### Task goal
Render every line of the data below as a numbered list, skipping blank lines and leaving out the pictures.

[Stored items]
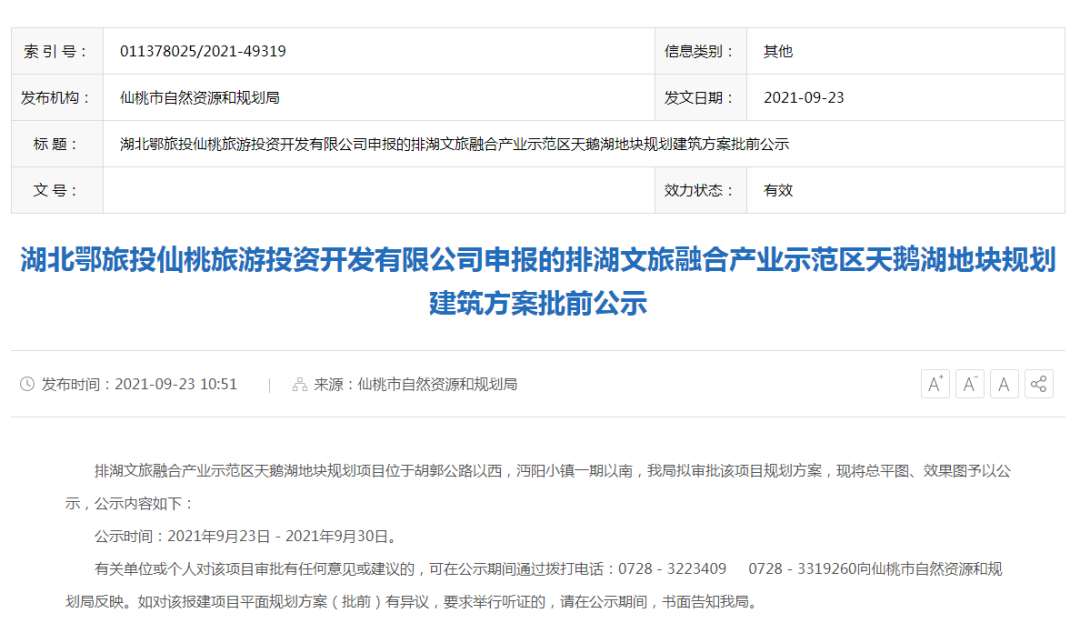Select index number 011378025/2021-49319
The width and height of the screenshot is (1080, 623).
tap(202, 51)
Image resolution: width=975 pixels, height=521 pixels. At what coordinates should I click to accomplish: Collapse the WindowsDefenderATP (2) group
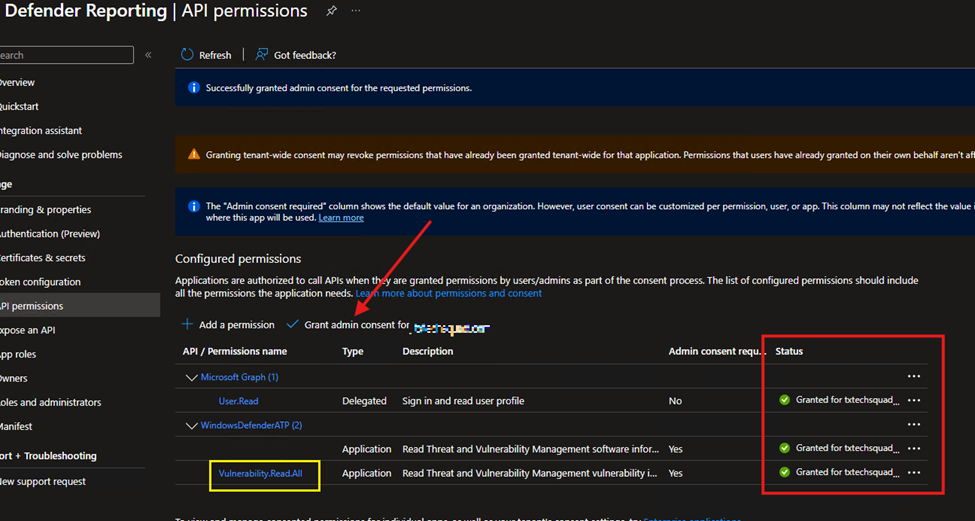[192, 425]
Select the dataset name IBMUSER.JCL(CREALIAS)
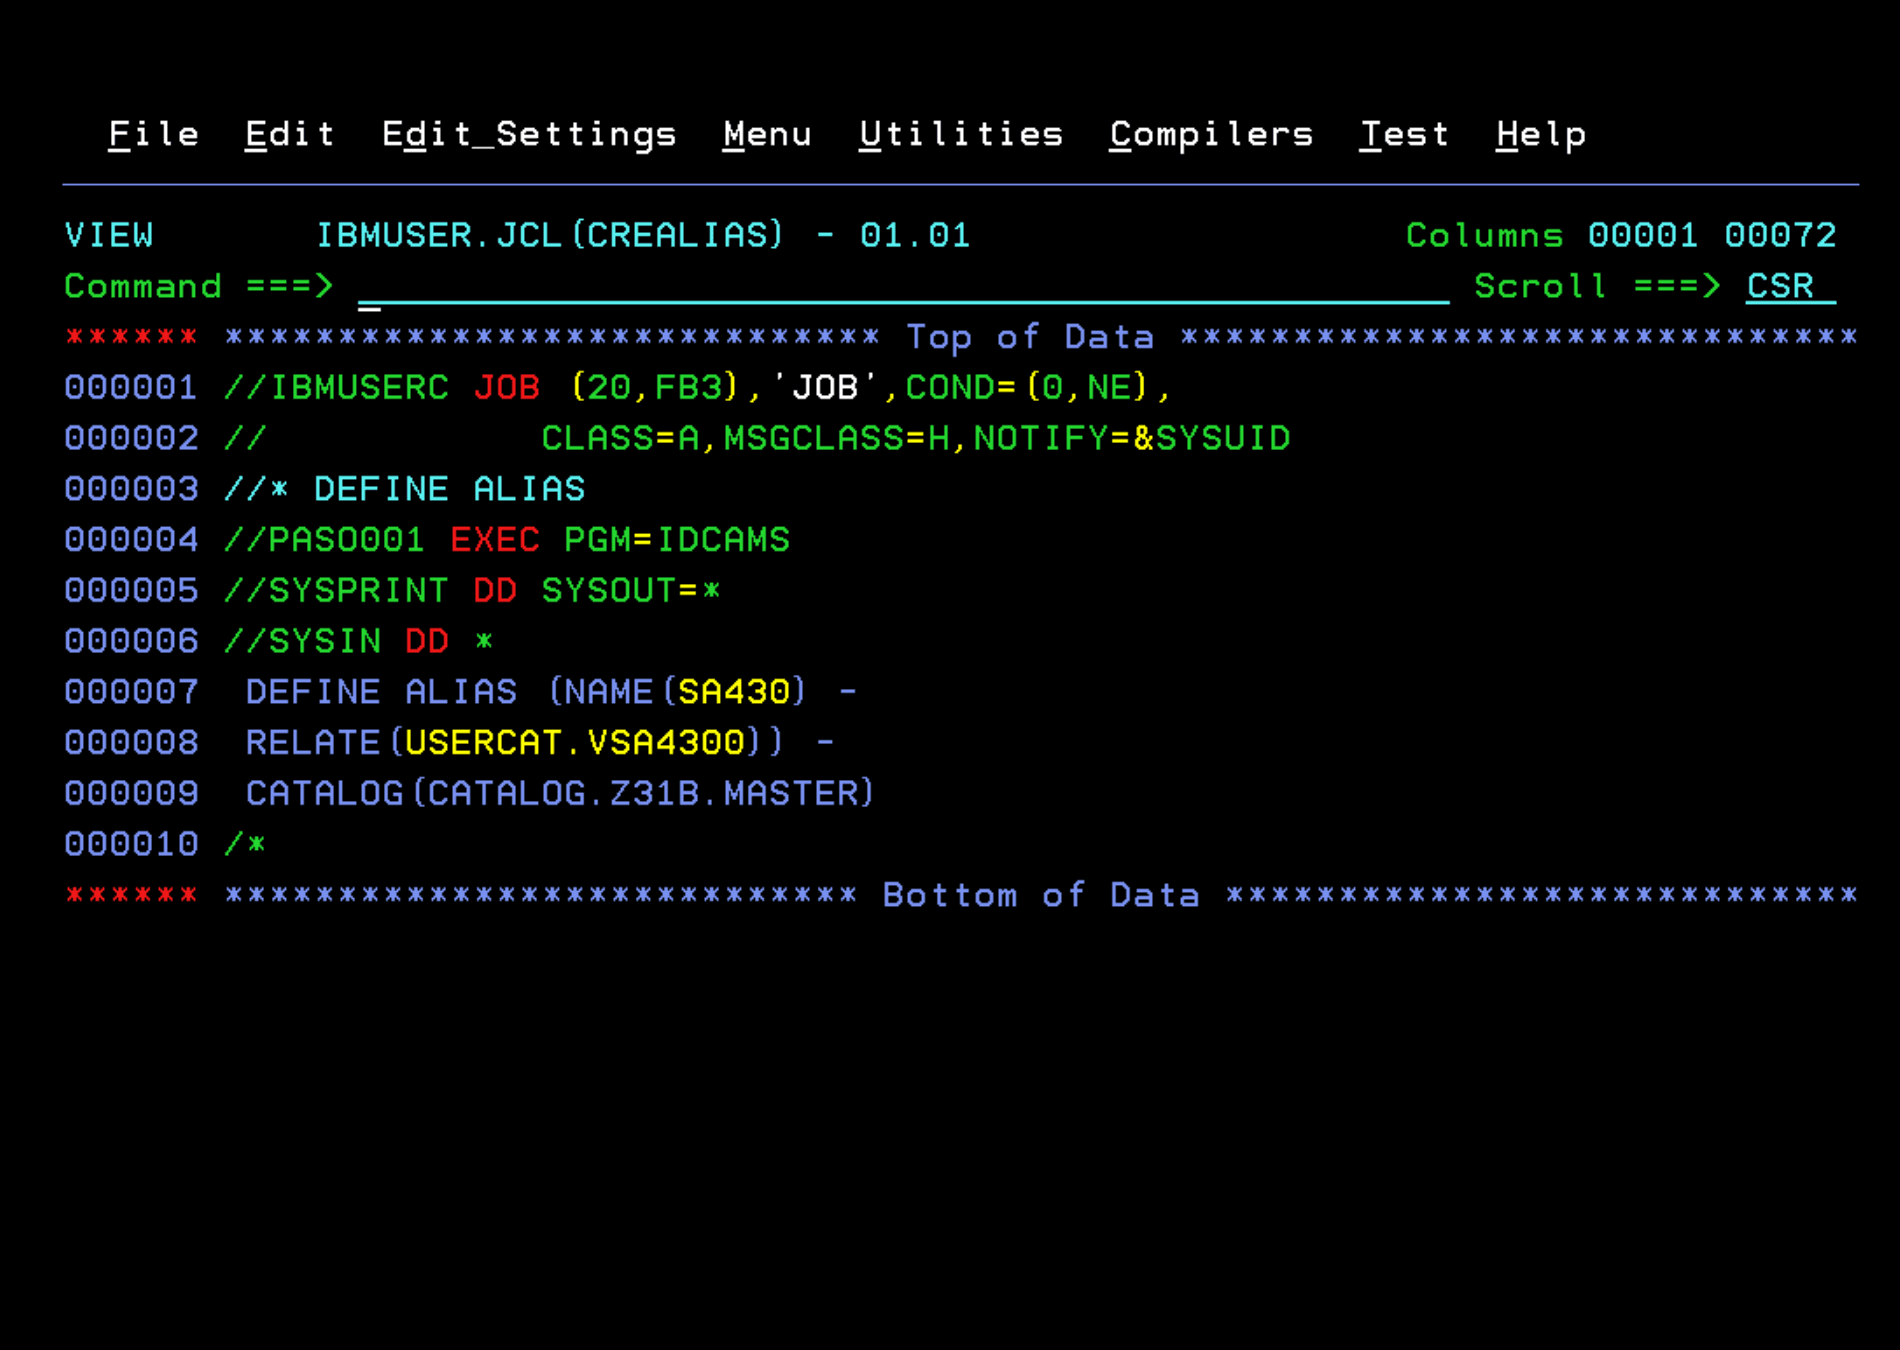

### Answer to this task
1. Select index number 011378025/2021-49319
2. The width and height of the screenshot is (1080, 623).
3. tap(202, 51)
4. Image resolution: width=975 pixels, height=521 pixels. At what coordinates should I click to accomplish: Collapse the WindowsDefenderATP (2) group
5. [192, 425]
6. Select the dataset name IBMUSER.JCL(CREALIAS)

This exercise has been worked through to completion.